Examining Early Active Mobilization during Mechanical Ventilation in the ICU

The TEAM Study Investigators and the ANZICS Clinical Trials Group. Early Active Mobilization during Mechanical Ventilation in the ICU. N Engl J Med. Oct 26 2022;doi:10.1056/NEJMoa2209083

Early mobilization using daily physical therapy may mitigate muscle weakness and improve survival in critically ill patients who require mechanical ventilation. This article reported outcomes in a randomized clinical trial in which 750 adult patients were assigned to early mobilization using daily interruption of sedation with high-intensity physical therapy or to conventional care where patients received physical therapy selected by the treating critical care specialists.

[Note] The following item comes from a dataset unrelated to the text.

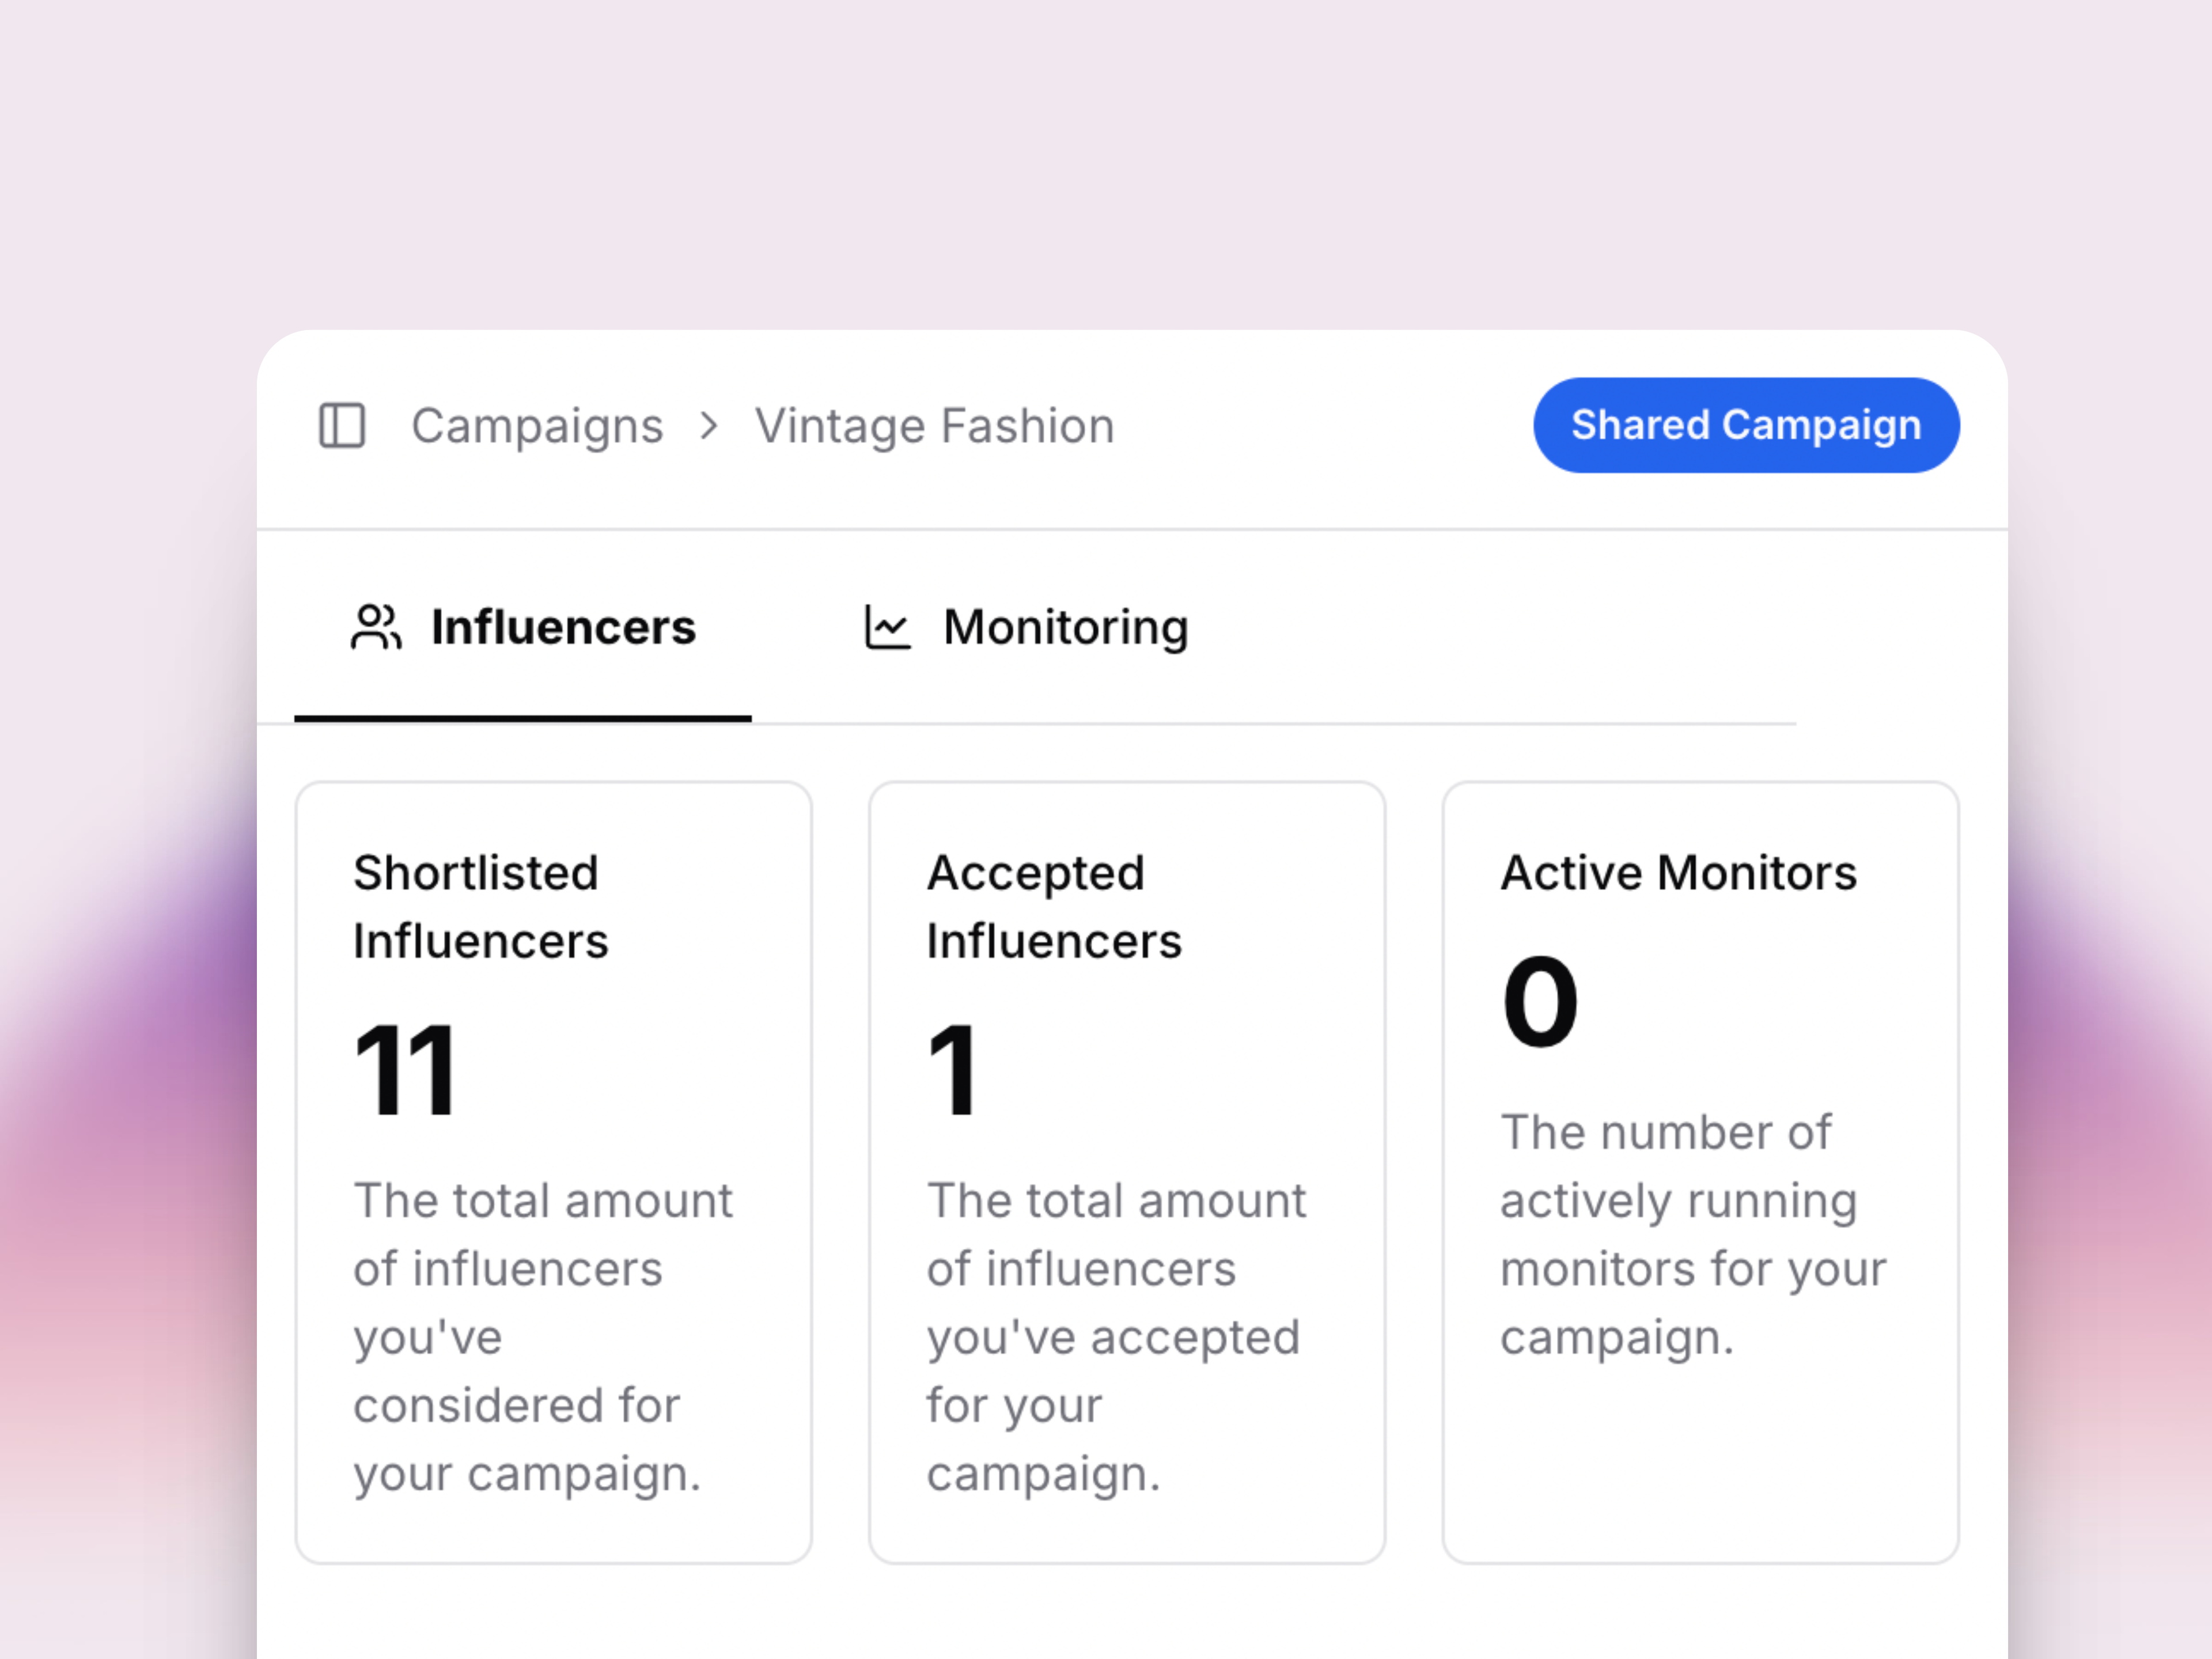Click the Monitoring chart icon
Image resolution: width=2212 pixels, height=1659 pixels.
887,628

The duration of daily physical therapy sessions was 21 minutes for the early mobilization group and 9 minutes for the usual care group. The primary outcome of interest was the number of days patients were alive at 180 days following randomization; the primary outcome was 143 days in the early mobilization group and 145 days in the usual care group. Mortality at 180 days was similar in the two comparison groups but adverse events (arrhythmia, oxygen desaturation, altered blood pressure) occurred significantly more often in the early mobilization group. The authors concluded that early mobilization did not provide significant benefit compared with conventional care for critically ill adults requiring mechanical ventilation.

In the discussion section of the report, the authors hypothesized that the lack of benefit and increased frequency of adverse events may have occurred because of the use of immediate, high-intensity physical therapy as opposed to a gradually increasing intensity protocol. Additional research will be necessary to determine best physical therapy approaches for improving outcomes in critically ill patients.